Durante las intensas jornadas de guerra, Juana también asumió otras tareas fundamentales. A pesar de no portar un uniforme militar, su rol como «aguadora» la convirtió en un pilar para las tropas. Transportaba agua no solo para calmar la sed de los combatientes, sino también para refrescar los cañones que, con su potente estruendo, hacían temblar el suelo dominicano. Además, su corazón generoso y su espíritu incansable la llevaron a ser enfermera en el campo de batalla, ayudando a curar a los heridos y brindando consuelo en medio del caos.

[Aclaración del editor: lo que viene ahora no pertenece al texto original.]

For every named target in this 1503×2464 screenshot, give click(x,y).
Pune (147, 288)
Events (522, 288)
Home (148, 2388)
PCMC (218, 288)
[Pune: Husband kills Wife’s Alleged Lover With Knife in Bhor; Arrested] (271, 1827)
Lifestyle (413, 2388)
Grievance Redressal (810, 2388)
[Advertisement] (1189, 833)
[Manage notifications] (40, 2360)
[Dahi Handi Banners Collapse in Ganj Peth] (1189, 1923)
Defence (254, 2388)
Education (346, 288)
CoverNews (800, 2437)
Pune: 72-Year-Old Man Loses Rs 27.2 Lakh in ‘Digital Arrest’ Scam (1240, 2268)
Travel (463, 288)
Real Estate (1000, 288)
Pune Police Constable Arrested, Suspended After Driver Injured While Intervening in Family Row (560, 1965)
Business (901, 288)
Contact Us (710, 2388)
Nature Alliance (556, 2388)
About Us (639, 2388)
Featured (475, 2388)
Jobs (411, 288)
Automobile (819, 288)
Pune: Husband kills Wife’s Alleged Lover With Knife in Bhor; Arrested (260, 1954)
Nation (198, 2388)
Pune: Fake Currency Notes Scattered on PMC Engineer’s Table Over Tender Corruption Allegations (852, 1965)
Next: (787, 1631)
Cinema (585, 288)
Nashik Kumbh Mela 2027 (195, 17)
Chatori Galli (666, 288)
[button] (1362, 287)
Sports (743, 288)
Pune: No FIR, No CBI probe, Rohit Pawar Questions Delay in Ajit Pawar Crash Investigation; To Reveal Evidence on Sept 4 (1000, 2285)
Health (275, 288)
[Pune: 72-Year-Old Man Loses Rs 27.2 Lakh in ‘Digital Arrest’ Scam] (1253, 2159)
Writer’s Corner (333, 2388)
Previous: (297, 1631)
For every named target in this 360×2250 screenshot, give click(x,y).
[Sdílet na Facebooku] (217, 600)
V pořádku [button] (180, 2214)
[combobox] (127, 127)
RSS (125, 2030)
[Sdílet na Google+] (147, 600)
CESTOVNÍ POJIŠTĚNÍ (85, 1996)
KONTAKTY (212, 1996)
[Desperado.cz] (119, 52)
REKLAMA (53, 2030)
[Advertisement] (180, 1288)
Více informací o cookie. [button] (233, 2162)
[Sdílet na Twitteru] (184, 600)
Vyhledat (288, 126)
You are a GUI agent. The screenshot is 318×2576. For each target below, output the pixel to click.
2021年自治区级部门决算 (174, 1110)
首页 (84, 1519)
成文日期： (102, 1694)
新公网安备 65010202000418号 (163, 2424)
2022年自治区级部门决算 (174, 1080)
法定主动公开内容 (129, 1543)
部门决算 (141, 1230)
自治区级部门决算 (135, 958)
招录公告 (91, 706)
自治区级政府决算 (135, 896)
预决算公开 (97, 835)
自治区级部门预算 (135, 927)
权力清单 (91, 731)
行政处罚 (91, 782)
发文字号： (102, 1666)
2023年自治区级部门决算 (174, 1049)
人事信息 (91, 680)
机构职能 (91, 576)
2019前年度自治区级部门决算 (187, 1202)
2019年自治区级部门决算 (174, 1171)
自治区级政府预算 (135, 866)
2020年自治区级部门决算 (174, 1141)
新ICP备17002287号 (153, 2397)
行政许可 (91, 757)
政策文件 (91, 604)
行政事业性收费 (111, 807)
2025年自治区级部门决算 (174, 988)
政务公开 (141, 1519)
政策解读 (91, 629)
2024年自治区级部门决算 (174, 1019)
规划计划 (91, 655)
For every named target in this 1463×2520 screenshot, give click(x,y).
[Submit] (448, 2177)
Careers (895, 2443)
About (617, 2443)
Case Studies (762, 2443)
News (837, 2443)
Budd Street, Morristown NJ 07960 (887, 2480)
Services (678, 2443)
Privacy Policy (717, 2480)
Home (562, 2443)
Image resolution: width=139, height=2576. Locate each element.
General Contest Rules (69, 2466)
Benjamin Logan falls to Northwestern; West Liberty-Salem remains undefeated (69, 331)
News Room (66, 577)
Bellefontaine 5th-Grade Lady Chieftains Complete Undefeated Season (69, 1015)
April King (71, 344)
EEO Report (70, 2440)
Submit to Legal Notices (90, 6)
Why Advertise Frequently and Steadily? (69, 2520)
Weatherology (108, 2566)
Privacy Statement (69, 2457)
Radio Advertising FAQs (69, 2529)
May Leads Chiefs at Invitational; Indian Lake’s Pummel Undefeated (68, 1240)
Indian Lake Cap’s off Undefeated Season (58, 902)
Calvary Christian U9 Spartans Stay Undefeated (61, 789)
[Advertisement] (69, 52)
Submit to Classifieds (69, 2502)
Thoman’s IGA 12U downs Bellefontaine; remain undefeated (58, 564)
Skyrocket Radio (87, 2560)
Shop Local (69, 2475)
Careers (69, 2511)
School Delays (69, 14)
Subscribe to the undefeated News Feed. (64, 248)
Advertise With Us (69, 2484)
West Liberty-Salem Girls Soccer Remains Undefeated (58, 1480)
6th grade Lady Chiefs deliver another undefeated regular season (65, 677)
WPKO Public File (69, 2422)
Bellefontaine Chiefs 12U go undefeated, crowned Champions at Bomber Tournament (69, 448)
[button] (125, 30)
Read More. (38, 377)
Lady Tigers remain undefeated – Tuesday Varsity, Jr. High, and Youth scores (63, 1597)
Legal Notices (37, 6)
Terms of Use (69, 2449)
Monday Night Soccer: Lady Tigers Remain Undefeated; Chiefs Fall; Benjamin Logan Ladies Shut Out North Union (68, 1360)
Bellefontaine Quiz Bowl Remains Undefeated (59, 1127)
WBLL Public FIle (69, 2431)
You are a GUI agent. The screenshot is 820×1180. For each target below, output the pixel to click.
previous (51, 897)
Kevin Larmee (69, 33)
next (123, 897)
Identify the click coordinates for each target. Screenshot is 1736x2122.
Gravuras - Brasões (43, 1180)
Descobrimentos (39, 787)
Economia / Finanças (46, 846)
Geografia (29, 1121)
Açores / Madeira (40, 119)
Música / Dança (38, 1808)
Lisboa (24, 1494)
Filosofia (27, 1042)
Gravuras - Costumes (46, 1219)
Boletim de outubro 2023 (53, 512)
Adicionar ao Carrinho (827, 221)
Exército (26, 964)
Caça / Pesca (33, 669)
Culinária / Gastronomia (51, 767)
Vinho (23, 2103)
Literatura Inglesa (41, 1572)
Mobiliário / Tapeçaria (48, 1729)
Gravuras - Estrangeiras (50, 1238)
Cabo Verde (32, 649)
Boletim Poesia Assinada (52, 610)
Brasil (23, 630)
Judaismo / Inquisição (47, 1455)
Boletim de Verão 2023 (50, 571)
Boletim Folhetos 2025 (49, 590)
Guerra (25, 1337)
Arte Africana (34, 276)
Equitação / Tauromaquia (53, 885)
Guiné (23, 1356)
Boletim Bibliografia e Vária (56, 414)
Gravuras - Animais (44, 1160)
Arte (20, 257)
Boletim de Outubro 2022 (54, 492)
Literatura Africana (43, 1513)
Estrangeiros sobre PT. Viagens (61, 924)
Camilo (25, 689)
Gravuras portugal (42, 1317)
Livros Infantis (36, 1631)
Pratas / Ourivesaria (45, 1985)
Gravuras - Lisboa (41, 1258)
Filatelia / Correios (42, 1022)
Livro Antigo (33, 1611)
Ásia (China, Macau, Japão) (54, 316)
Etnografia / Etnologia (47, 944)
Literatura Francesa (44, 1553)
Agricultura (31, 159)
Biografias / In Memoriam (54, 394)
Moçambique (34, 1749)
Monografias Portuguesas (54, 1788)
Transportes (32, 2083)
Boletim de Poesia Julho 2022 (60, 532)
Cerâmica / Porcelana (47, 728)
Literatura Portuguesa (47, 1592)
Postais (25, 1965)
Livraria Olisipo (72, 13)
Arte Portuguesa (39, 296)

El tiempo pasó, y tras el triunfo de la independencia, Juana continuó siendo una figura destacada. En 1852, según el testimonio de Esteban Aybar y Aybar, se encontraba en Santo Domingo, trabajando para el gobierno y ganando el sueldo de coronel, un reconocimiento a su valentía y servicio. Sin embargo, con la llegada de Pedro Santana al poder, las aguas de la política se tornaron turbulentas para ella. Santana, temeroso de las posibles implicaciones de una mujer de tal carácter en los asuntos militares, la despidió y la envió de regreso al Cibao, lejos de la capital.
Ya en sus últimos años, Juana vivió más en la privacidad que en los círculos de poder. La heroína de la independencia dominicana pasó de ser una figura admirada en los campos de batalla a una mujer que, por la fuerza del destino, quedó fuera de las páginas principales de la historia política. Sin embargo, su legado perduró en la memoria de los que conocieron su historia, en los que la llamaban con respeto "La Coronela".
La tragedia alcanzó a Juana en 1860, cuando, en un enfrentamiento entre Nibaje y Marilópez, camino a Santiago de los Caballeros, encontró su fin. Las circunstancias exactas de su muerte se desdibujan entre las versiones, pero lo que queda claro es que, en la última batalla de su vida, Juana Saltitopa pagó con su vida por la causa que había abrazado con tanto fervor.
Su muerte, tan abrupta como su vida, no hizo más que consolidar su imagen de heroína inmortal. Juana Trinidad, la Saltitopa, la Coronela, sigue viva en la memoria colectiva de la República Dominicana. Ella fue mucho más que una simple guerrillera: fue el alma indomable de una nación que luchaba por su independencia, un símbolo de la valentía sin género, un emblema de que la libertad no tiene límites, ni siquiera los de la muerte.